A lot of advice you’ll hear about how to handle your last two weeks at a job focuses on surviving. As if giving your two weeks notice is the equivalent of a zombie apocalypse or a vacation with your in-laws.
Rather than survive, wouldn’t it be better to thrive? Giving your two weeks notice isn’t an excuse to dial it in. It’s an opportunity to leave on such a high note that your employer will always think of you as the one that got away.
Clean up your messes
In the hustle of the day to day, new work piles up, burying old to-dos. Your final two weeks on a job are your last chance to finish what you started.
Clean out your inboxes, both digital and paper. Document your processes to help whoever will take over each task. Cheerfully train your replacement—that is, if they’ve managed to find someone as stellar as you. Change your voicemail and set your email responder. And, clean your desk like you’d like to find it on your first day.
Get your story straight
Everyone is bound to ask, “Why are you leaving?” Since “Agh! I hate it here!” is an answer you should only share with your therapist, you need to come up with a level-headed response.
Talk about the positive reason you’re leaving, such as getting your dream job, pursuing new challenges, or hiking the Appalachian Trail. Whatever the real story, don’t badmouth your employer or your boss. If you can’t say something nice and you don’t have a new job yet, just chalk it up to personal reasons.
Lend a hand
As your last days at work dwindle, you might have spare time on your hands. Instead of burning through hours on the latest and greatest cat videos, support your favorite coworkers. They’ll be picking up the slack after your departure, so anything you do to take the pressure off will be appreciated.
Offer to help them with pesky projects. Clean out the office refrigerator of petrified leftovers. Lend a hand so they can meet a deadline. Your help will earn you their adoration long after you’ve left the building.
Gather ye data while ye may
You’ll need to stay connected with your network and prove your skills to future employers. Don’t leave this information behind when you leave your job.

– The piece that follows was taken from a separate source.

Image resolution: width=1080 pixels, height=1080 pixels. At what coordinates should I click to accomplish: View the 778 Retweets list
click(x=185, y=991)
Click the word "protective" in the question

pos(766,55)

Make a copy of any important emails, work files, and key contacts from your address book and social media accounts. Look for praise and performance reviews, proof of personal successes, examples of your work, and before and after data that you can use to show how you excelled at your job. Of course, don’t take proprietary information and don’t violate any data security or intellectual property rights.
Say yes to an exit interview
An exit interview is not the time to rant about every grief you’ve endured during your job. Stay calm as you share both the good and the bad. During an exit interview, you don’t need to share everything. Explain why you’re leaving. Focus on the most important information that can help your employer better attract and retain people who can help it achieve its goals.
If you’ve had a sour relationship with your boss, they may be worried about what you might reveal and not offer you an exit interview. In that case, check with human resources to see if they’d like to have a conversation. Or, let it go.
Don’t burn bridges
Your relationships with your soon-to-be-former employer, boss, and colleagues will either bless or haunt you forever. Unless you’re retiring or pursuing your bearded hermit dream, you may need their kind words someday. Down the road, you may want a reference or LinkedIn endorsement.
In many jobs and places, you can still be fired after you’ve quit. Though the idea of an unemployment check may comfort you, it’s not often worth the downsides of being fired.
Even if you didn’t love everything about your workplace, there’s bound to be something for which you are grateful.
It might be a skill you picked up, an obstacle you learned to overcome, or laughs you shared with some coworkers. In your last days on the job say thank you to the people who made the workplace a better place. They’ll remember you well for it.